Témoigner de son goût pour la gastronomie française suffit-il à faire de vous un amoureux de la France ? La question se pose pour Fabien Roussel, candidat du Parti communiste français à l’élection présidentielle 2022. Désireux de se distinguer de la gauche et écolo-déconstructiviste, Roussel, sur Twitter, s’est fendu d’une petite phrase qui lui coûtera bien des polémiques : « Un bon vin, une bonne viande, un bon fromage, c’est ça, la gastronomie française. »

De prime abord parfaitement innocent, le syntagme eut tôt fait de hérisser la gauche la plus radicale qui vit là l’expression d’une droitisation déguisée du candidat communiste. Ainsi, le journaliste de Mediapart Usul qualifiera-t-il le comportement de Roussel de « choix de la suprématie blanche »… Sandrine Rousseau, ex-candidate à la primaire écologiste, répondra quant à elle par la fameuse « fake news » préférée d'une certaine gauche : « Le couscous, plat préféré des Français. » En réalité, c’est le magret de canard qui fait succomber les papilles des Hexagonaux, ceci depuis 2015.

La déclaration d’amour de Fabien Roussel à la culture culinaire du pays ne doit pas servir d’écran de fumée. Fabien Roussel, fervent communiste depuis toujours, n'est pas tout à fait un patriote.
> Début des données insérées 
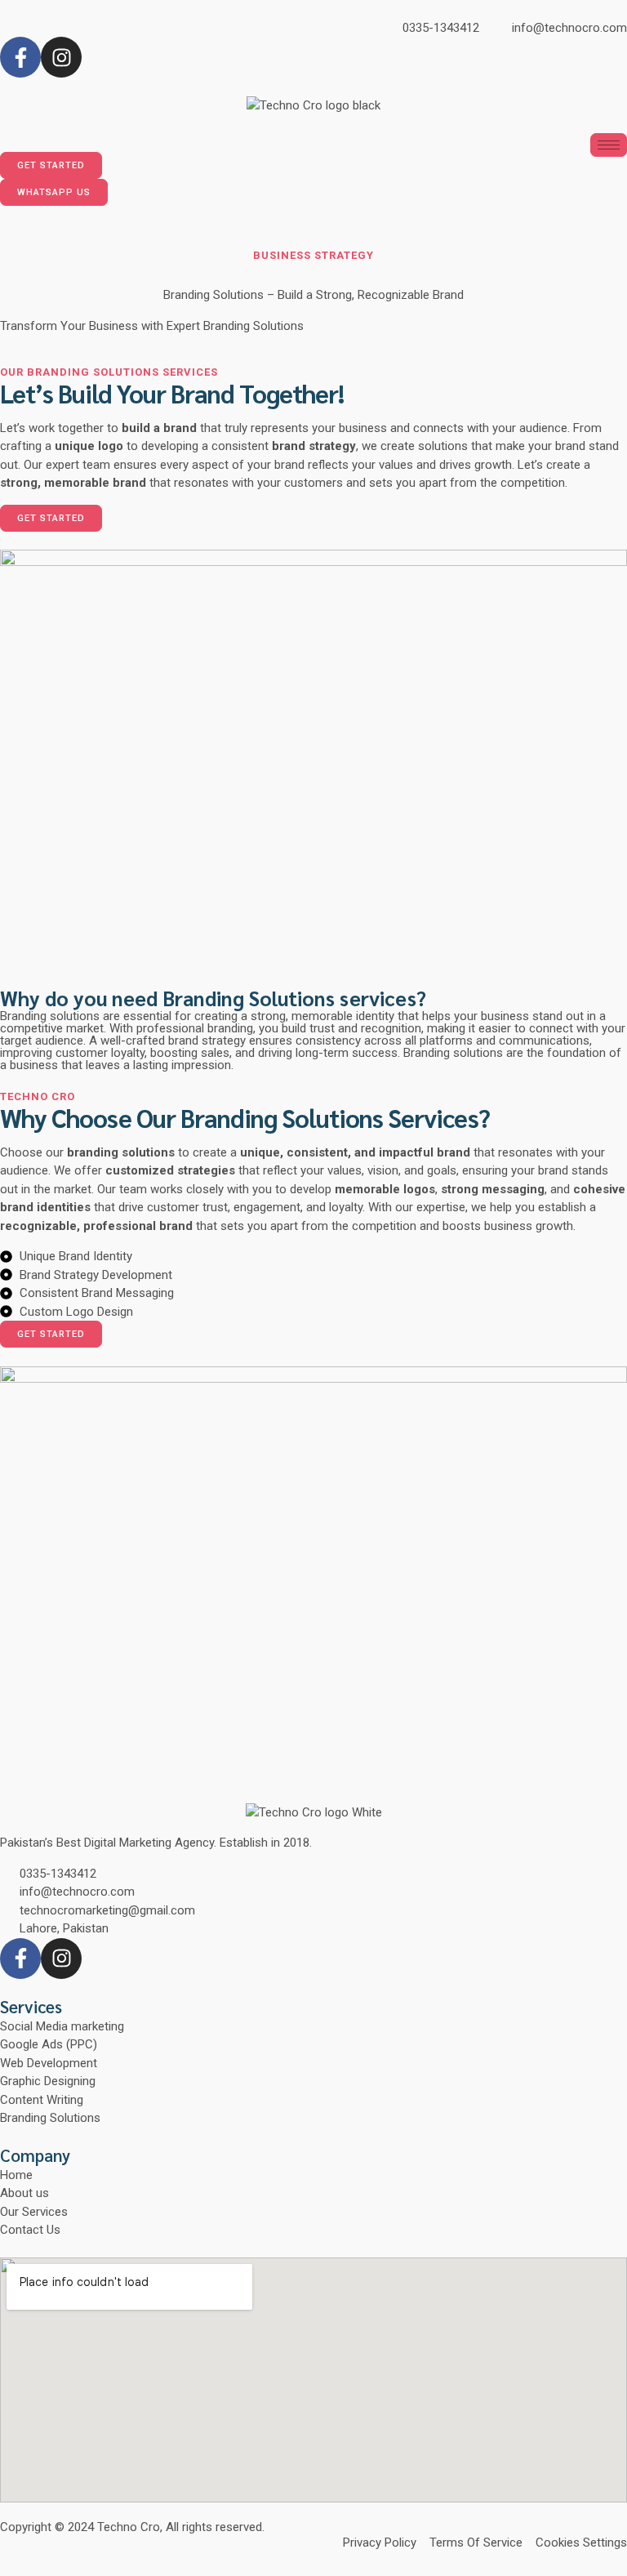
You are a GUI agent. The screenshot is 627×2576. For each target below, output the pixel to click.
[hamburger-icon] (608, 145)
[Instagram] (61, 57)
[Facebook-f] (20, 57)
En 2018, avec son coreligionnaire du GDR (Groupe de la gauche démocrate et républicaine) Alain Chassaigne, il rédige et signe le « Manifeste du Parti communiste du 21e siècle ». En introduction, on retrouve des éléments de langage ressassés : « L’absence de projet communiste laisse la voie libre à toutes les récupérations nationalistes, populistes, xénophobes, racistes ou antisémites ». Et la fameuse convergence des luttes : « Cela fonde l’actualité de la lutte de classes, main dans la main avec la révolution féministe qui s’engage, les luttes écologiques, les solidarités nouvelles qui se développent contre la xénophobie et le racisme, les luttes de la jeunesse. » Pas de quoi se distinguer vraiment des woke, donc. Mais surtout, en bon marxiste, Fabien Roussel ne répudie pas l’essence de l’internationalisme : l’éradication de l’idée de nation : « Le projet communiste vise une transformation radicale – processus révolutionnaire de dépassement du capitalisme - pour une société de partage des richesses, des pouvoirs, des savoirs et des rôles : une société sans classes, sans guerres, dépassant les nations où exploitation et aliénations sont abolies. » Si patriotisme et nationalisme sont deux choses différentes, on ne peut être patriote sans nation.

« La pression n’est pas migratoire, elle vient de la finance », écrit Fabien Roussel, dans sa « Lettre ouverte à Emmanuel Macron », publiée en septembre 2019. Dans ce texte, Fabien Roussel explique que les migrants contribuent à la création de richesses nationales à hauteur de 5 milliards d’euros (chiffres évidemment non sourcés). M. Roussel fait également une hasardeuse confusion entre la pollution de l’Union européenne et les migrations climatiques en nous demandant si « nous devrions nous exonérer de toute responsabilité ». Le candidat communiste appelle à donner le droit de vote aux « étrangers résidant et payant leurs impôts en France », comme si payer des impôts à la République suffisait à faire de vous un citoyen français… Enfin, il conclut sa lettre en réclamant « des droits pour tous, condition d'un accueil réussi. Le droit à la dignité humaine, dans un monde de et de paix, dans une France humaniste et universaliste. ». À aucun moment, dans ce court texte, Fabien Roussel n’évoquera les viols, les agressions au couteau, la menace terroriste ou encore les trafics de crack causés par nos politiques migratoires. Préférant l’universalisme au patriotisme, le communiste ne se différentie pas tant que cela de la gauche antiraciste et décoloniale. Chose étonnante, ses prises de positions sur l’immigration ne le rapprochent même pas de la gauche républicaine et nationale incarnée par Amine El Khatmi et son Printemps républicain, beaucoup plus critique sur ce sujet.

Ainsi, l’emballement médiatique, même éphémère, autour du gastronome Fabien Roussel ne doit pas duper les droites, encore moins les classes ouvrières qui y verraient un retour du communisme de George Marchais. Défendre le pays du choc migratoire ne figure pas sur la liste des priorités du candidat communiste à l’élection présidentielle.